──────── Extracted material ────────

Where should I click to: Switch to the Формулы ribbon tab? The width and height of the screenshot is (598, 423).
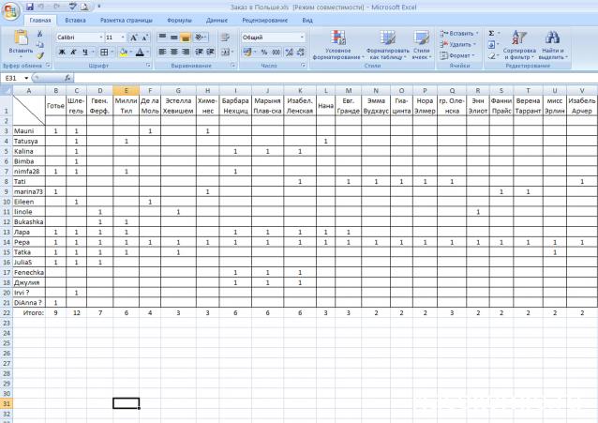[179, 19]
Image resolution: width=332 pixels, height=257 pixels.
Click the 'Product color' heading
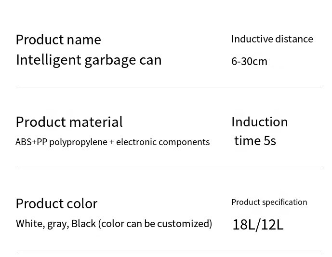click(56, 203)

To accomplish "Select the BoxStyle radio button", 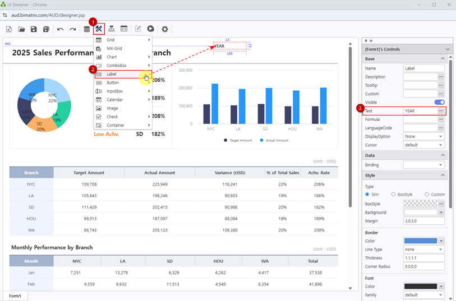I will (393, 195).
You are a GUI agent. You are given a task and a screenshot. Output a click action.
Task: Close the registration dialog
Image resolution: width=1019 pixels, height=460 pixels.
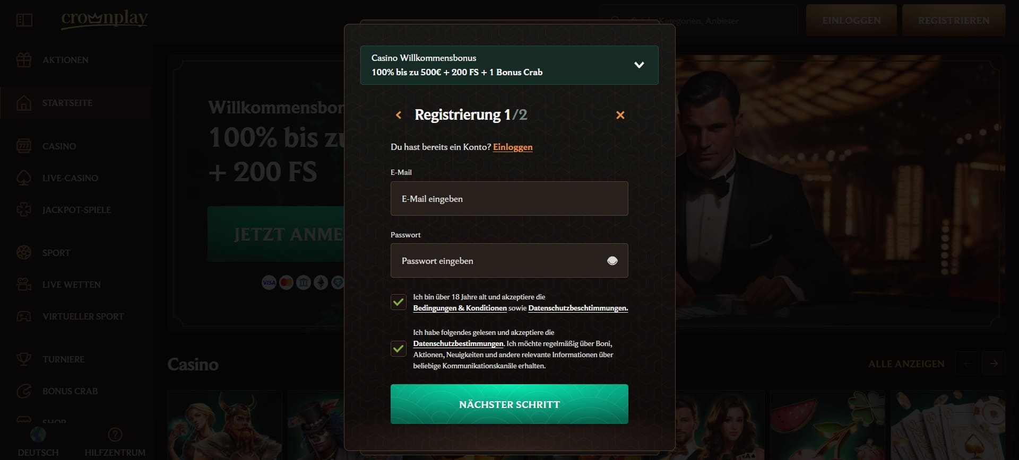click(x=620, y=115)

────────

Reproduce the data word for word, starting at the line that contains "You are a GUI" and ending at the end of the data. Leave the pictures out of your answer.

Correct output
You are a GUI agent. You are given a task and a screenshot. Output a click action.
Task: Close the registration dialog
Image resolution: width=1019 pixels, height=460 pixels.
click(x=620, y=115)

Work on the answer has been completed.